The Bill affects Northern Ireland in a proportionately greater degree than it does England and Scotland, because the Acts of 1926 and 1940 did not apply to Northern Ireland when they were passed. The reason for that was that in 1926 there were no facilities whatever for divorce through the medium of the civil courts in Northern Ireland. The position there, until 1939, was the same as it was in this country before 1857; it was only possible to obtain a divorce through the expensive procedure of a Private Act of Parliament.

There are certain differences between the Northern Ireland divorce laws and the divorce laws in this country. I do not think that it is necessary for me to trouble the House with these differences, but they may become pertinent in cases where there may be any conflict of jurisdiction between the courts of Northern Ireland and the courts of Colonial and Protectorate territories.
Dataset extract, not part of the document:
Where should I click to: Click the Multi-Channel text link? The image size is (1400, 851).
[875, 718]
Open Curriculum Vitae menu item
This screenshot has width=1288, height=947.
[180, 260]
There is no wish among the people of Northern Ireland in any way further to facilitate divorce, and I do not think that it can be said that the Bill does that. It removes certain disadvantages, and even hardships, which are met by citizens of Northern Ireland who are resident in Colonial and Protectorate territories but are not domiciled there. In recent years there has been a very considerable emigration from Northern Ireland to the Colonies and Protectorates and other parts of the Commonwealth. Many men go out to take jobs there but they always intend to return to their native Ulster after they have spent their working life in the Commonwealth, and so they do not surrender their Ulster domicile. It seems that there has been some hardship for that reason.

A case recently came to my notice of a man who went to one of the West African Colonies, some years ago. He married out there and his wife left him and went off with another man. He tried to begin divorce proceedings there, but then realised that any decree that he obtained in the West African courts would not be valid in Northern Ireland. He was, therefore, put to the expense of returning from the Colony to Northern Ireland and waiting until he could present his petition there. I am glad to say that such a situation will be rectified by the present Bill.

My hon. and learned Friend the Member for Northants, South (Mr. Manningham-Buller) referred to a possible conflict of jurisdiction and mentioned that the Probate and Divorce Bar Association were satisfied that there were certain provisions under the Bill to make rules respecting the position which is likely to arise when, for instance, two petitions are filed simultaneously in two different courts by the opposing spouses. I am not altogether satisfied that there is sufficient power under these rules to resolve a possible conflict with the courts in Northern Ireland.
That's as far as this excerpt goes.